'''

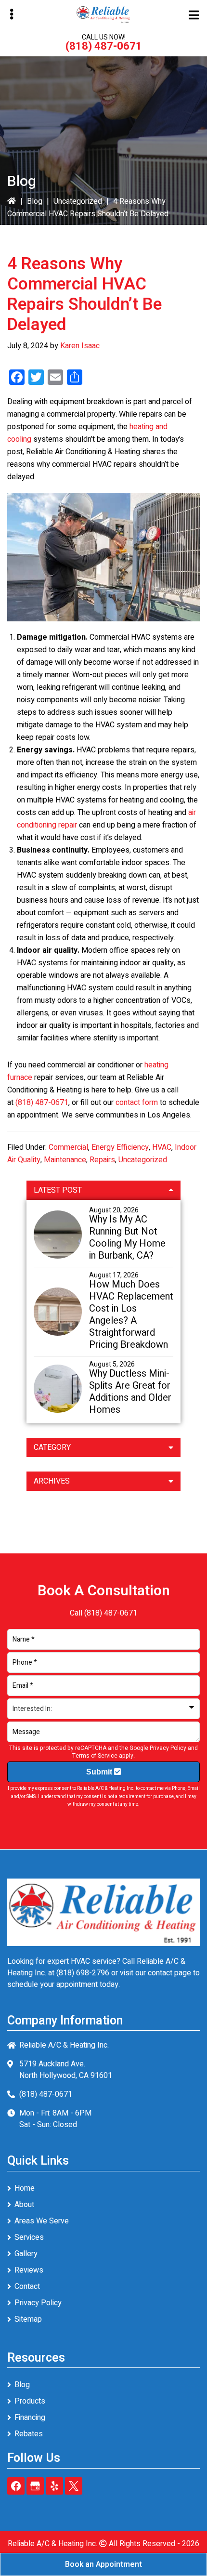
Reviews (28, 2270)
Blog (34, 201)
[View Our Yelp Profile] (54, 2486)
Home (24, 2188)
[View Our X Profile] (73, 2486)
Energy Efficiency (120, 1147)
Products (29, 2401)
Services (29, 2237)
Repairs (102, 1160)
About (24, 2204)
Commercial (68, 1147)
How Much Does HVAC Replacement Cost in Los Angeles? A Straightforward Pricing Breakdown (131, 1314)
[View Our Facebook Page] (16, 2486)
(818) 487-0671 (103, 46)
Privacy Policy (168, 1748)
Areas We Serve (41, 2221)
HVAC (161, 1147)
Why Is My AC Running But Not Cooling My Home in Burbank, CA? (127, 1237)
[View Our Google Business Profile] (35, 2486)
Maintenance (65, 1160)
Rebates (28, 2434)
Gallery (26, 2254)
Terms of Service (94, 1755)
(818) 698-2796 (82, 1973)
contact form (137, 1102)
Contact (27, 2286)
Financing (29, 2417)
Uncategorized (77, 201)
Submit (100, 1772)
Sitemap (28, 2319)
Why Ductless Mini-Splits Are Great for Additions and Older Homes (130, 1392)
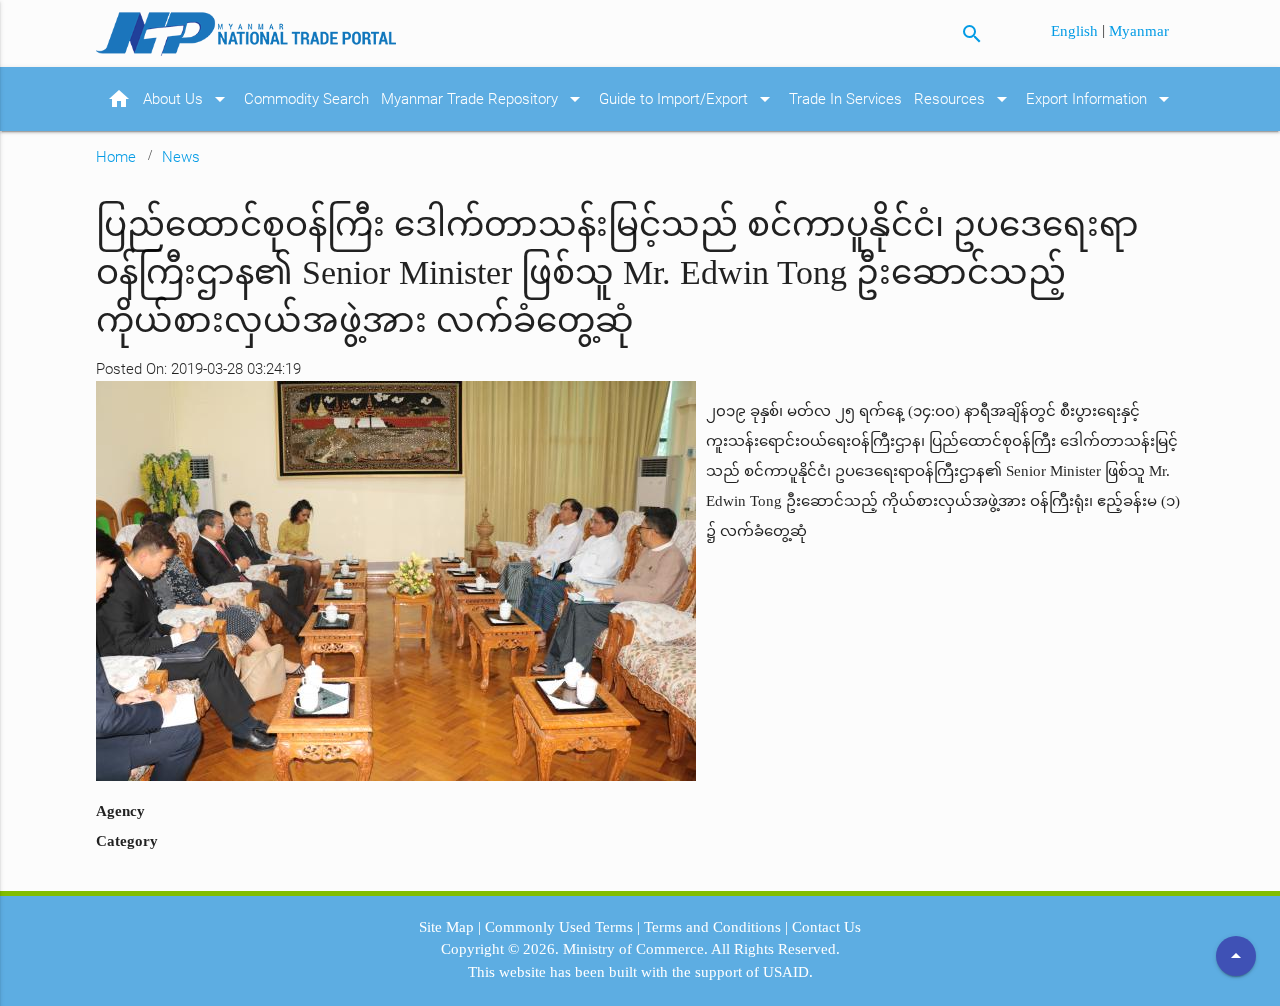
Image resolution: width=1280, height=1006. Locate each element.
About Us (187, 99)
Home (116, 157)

'''

» **WORK TO BE COMPLETED**
Return all the entries word for word, but omit any pictures they contain.

» **RESULT**
Reviews (28, 2270)
Blog (34, 201)
[View Our Yelp Profile] (54, 2486)
Home (24, 2188)
[View Our X Profile] (73, 2486)
Energy Efficiency (120, 1147)
Products (29, 2401)
Services (29, 2237)
Repairs (102, 1160)
About (24, 2204)
Commercial (68, 1147)
How Much Does HVAC Replacement Cost in Los Angeles? A Straightforward Pricing Breakdown (131, 1314)
[View Our Facebook Page] (16, 2486)
(818) 487-0671 (103, 46)
Privacy Policy (168, 1748)
Areas We Serve (41, 2221)
HVAC (161, 1147)
Why Is My AC Running But Not Cooling My Home in Burbank, CA? (127, 1237)
[View Our Google Business Profile] (35, 2486)
Maintenance (65, 1160)
Rebates (28, 2434)
Gallery (26, 2254)
Terms of Service (94, 1755)
(818) 698-2796 (82, 1973)
contact form (137, 1102)
Contact (27, 2286)
Financing (29, 2417)
Uncategorized (77, 201)
Submit (100, 1772)
Sitemap (28, 2319)
Why Ductless Mini-Splits Are Great for Additions and Older Homes (130, 1392)
Image resolution: width=1280, height=1006. Locate each element.
About Us (187, 99)
Home (116, 157)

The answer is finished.